**Auszug zum Lesen**.
Es ist interessant, dass Jesus im Evangelium die Versuchungen mit einer entschlossenen Haltung zurückweist (vgl. Mt 3,14-15; 4,1-11; 16,21-23). Die Situationen der Prüfung kommen von verschiedenen Seiten auf ihn zu, aber immer, wenn er diese Entschlossenheit in sich trägt, den Willen des Vaters zu tun, versagen sie und hören auf, den Weg zu behindern. Im geistlichen Leben ist die Prüfung ein wichtiges Moment. Die Bibel erinnert ausdrücklich daran: „Wenn du kommst, um dem Herrn zu dienen, bereite dich auf die Versuchung vor“ (Sir 2,1). Wenn du dich auf den guten Weg begeben willst, bereite dich vor – es wird Hindernisse, Versuchungen, Momente der Traurigkeit geben! Es ist, wie wenn ein Professor einen Studenten prüft: Wenn er sieht, dass er das Wesentliche des Faches weiß, besteht er nicht darauf: Er hat die Prüfung bestanden, aber es muss sie bestehen.

**Vorliegende Angaben**.
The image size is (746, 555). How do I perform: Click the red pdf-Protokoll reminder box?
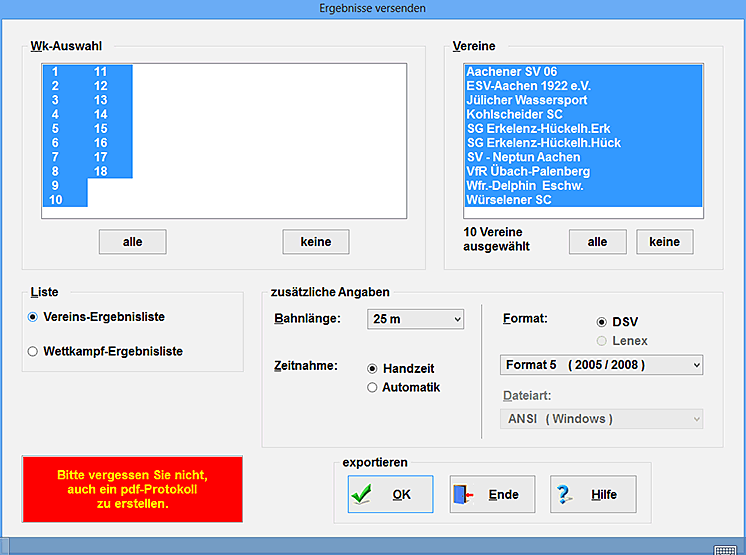(132, 489)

**Aufgaben**.
A) Zähle auf, was es laut dem Auszug über die Versuchung auf dem guten Weg geben wird.
B) Übernimm aus dem Auszug über die Versuchung wortgetreu alles von „Es ist interessant, dass“ bis hinunter zu „muss sie bestehen.“.
C) Mit welcher Haltung weist Jesus laut dem Auszug über die Versuchung die Versuchungen im Evangelium zurück?
Die Zeilen spielen hierfür keine Rolle.

**Lösungen**.
A) Hindernisse, Versuchungen, Momente der Traurigkeit

B)
Es ist interessant, dass Jesus im Evangelium die Versuchungen mit einer entschlossenen Haltung zurückweist (vgl. Mt 3,14-15; 4,1-11; 16,21-23). Die Situationen der Prüfung kommen von verschiedenen Seiten auf ihn zu, aber immer, wenn er diese Entschlossenheit in sich trägt, den Willen des Vaters zu tun, versagen sie und hören auf, den Weg zu behindern. Im geistlichen Leben ist die Prüfung ein wichtiges Moment. Die Bibel erinnert ausdrücklich daran: „Wenn du kommst, um dem Herrn zu dienen, bereite dich auf die Versuchung vor“ (Sir 2,1). Wenn du dich auf den guten Weg begeben willst, bereite dich vor – es wird Hindernisse, Versuchungen, Momente der Traurigkeit geben! Es ist, wie wenn ein Professor einen Studenten prüft: Wenn er sieht, dass er das Wesentliche des Faches weiß, besteht er nicht darauf: Er hat die Prüfung bestanden, aber es muss sie bestehen.

C) Mit einer entschlossenen Haltung.